When Jeremiah Pyant took a vacation to Riviera Maya in Mexico with his boyfriend, Jeff Robertson, he knew it was going to be a special trip - six months prior to their trip, Jeremiah got a letter in the mail explaining that he and Jeff had won a special photo shoot package at a resort, and he was excited to take home beautiful portraits with the love of his life, Jeff.
When he and Jeff walked down the beach and were greeted with a rose petal aisle, gorgeous canopy, and a bottle of champagne, however, Jeremiah began to understand that the photo shoot was not happening - it was a set-up that allowed Jeff to make the trip even more special than Jeremiah dreamed.
Jeff ushered Jeremiah under the canopy, pulled out a white box, and explained that he couldn't imagine living without Jeremiah. He got down on one knee, revealed the ring inside the box, asked, "Will you marry me?" and then laughed, saying, "I don't know what hand it goes on."
Jeremiah was certainly surprised - skip to 3:30 in this video below for Jeremiah's delightful reaction to Jeff's proposal.
The couple, who live in Houston, Texas, got engaged on December 1, 2013 - but for Jeremiah, marriage was always a part of the plan, ever since the beginning.
"He told me from our very first date that we were going to get married," Jeff said, remembering their first dinner together. "He just knew right away, and told me out loud - I told him he was crazy."
The men had met several months before their first date, on an airplane. Jeff was flying home to Milwaukee, Wisconsin, and Jeremiah was the airline attendant on the flight.

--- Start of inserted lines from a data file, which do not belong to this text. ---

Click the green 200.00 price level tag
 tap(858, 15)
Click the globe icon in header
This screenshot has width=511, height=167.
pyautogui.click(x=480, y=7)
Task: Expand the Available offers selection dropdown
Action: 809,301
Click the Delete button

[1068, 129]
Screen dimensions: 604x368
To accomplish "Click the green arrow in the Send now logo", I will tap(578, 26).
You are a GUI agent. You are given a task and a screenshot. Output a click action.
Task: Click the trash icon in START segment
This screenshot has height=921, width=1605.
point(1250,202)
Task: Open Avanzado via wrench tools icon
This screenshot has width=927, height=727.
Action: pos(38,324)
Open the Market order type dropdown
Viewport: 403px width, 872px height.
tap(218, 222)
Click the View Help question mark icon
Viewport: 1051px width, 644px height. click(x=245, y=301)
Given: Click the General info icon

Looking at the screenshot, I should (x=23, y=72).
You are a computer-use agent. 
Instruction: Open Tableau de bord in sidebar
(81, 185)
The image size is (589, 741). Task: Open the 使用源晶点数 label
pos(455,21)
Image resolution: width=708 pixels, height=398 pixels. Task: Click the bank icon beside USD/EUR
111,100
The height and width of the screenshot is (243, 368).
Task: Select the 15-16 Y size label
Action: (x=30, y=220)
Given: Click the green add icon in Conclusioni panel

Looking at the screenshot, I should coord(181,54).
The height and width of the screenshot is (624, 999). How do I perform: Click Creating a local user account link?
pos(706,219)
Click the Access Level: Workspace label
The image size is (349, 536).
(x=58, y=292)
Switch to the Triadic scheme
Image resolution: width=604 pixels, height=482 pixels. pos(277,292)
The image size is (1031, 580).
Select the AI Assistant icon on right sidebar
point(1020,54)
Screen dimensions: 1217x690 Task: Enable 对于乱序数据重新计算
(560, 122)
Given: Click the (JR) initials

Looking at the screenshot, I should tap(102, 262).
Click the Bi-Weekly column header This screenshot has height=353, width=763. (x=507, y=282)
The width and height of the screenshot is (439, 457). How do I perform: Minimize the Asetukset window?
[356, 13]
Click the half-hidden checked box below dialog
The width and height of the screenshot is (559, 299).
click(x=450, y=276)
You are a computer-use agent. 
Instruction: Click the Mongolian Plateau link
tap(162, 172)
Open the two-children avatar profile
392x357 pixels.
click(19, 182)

"I was interested in him and wanted to say something, but I didn't know how," Jeff explained. "So I gave him my number." They eventually connected online and on the phone, and began talking very often. The next time that Jeremiah's work took him to Wisconsin, he and Jeff shared dinner, and their months of conversation evolved from a romance to a long-distance relationship. Jeremiah would go out of his way to book hours on flights that passed through or ended in Milwaukee, and he and Jeff fell in love.
Seven months after they started dating, Jeremiah moved in with Jeff in Milwaukee - and the couple is glad that they spent some time in a long-distance situation.
"It was really unique," Jeff explained. "I had never been in a relationship like that, but it allowed us to develop a lot of trust and ensure that we had the dedication to be together. Communication was especially important - and more than it does for couples who live close by, the time we had together really mattered - we really had to make it count."
Jeff and Jeremiah, who filed for a domestic partnership in Wisconsin before moving last February to Houston, plan on flying back to Milwaukee to have a wedding ceremony and declare their love and commitment to each other in 2015. They'll then head to Minneosta for a marriage license, since same-sex couples do not have the freedom to marry in Wisconsin or Texas, and return home to the Lonestar State.
But in Texas, Jeff and Jeremiah will not be viewed as a married couple. For all purposes in the state where they live, they will be seen as single men.
"It's painful," Jeff said. "We have all of these great plans, but then we're going to come back home and not be able to do all of the things we need to do. It's kind of scary - to mean nothing to each other in the eyes of the state is scary."
Jeff is particularly concerned since Jeremiah's job in the airline industry requires him to travel across the country and spend significant amounts of time in unfamiliar cities and states. The patchwork of marriage laws in this country mean that Jeremiah could be understood and respected as a married man in the morning and, after flying to state where same-sex couples are denied the freedom to marry, as a single man by the afternoon.
"For us to be legally recognized everywhere would make everything so much easier," Jeff explained. "There are so many what-ifs that you have to consider, and to have that burden off of our backs would be amazing."
"Marriage for mean is the epitome of a relationship between two people," he continued. "You have to always continue working on it and nourishing it while loving each other through every situation. We want to be able to do that in Texas."
Jeff and Jeremiah are excited to have the chance to marry - and plan many more amazing memories like the day they got engaged on the beaches of Mexico. But they need the security and dignity that all married couples across the country receive - they need the freedom to marry in their home state.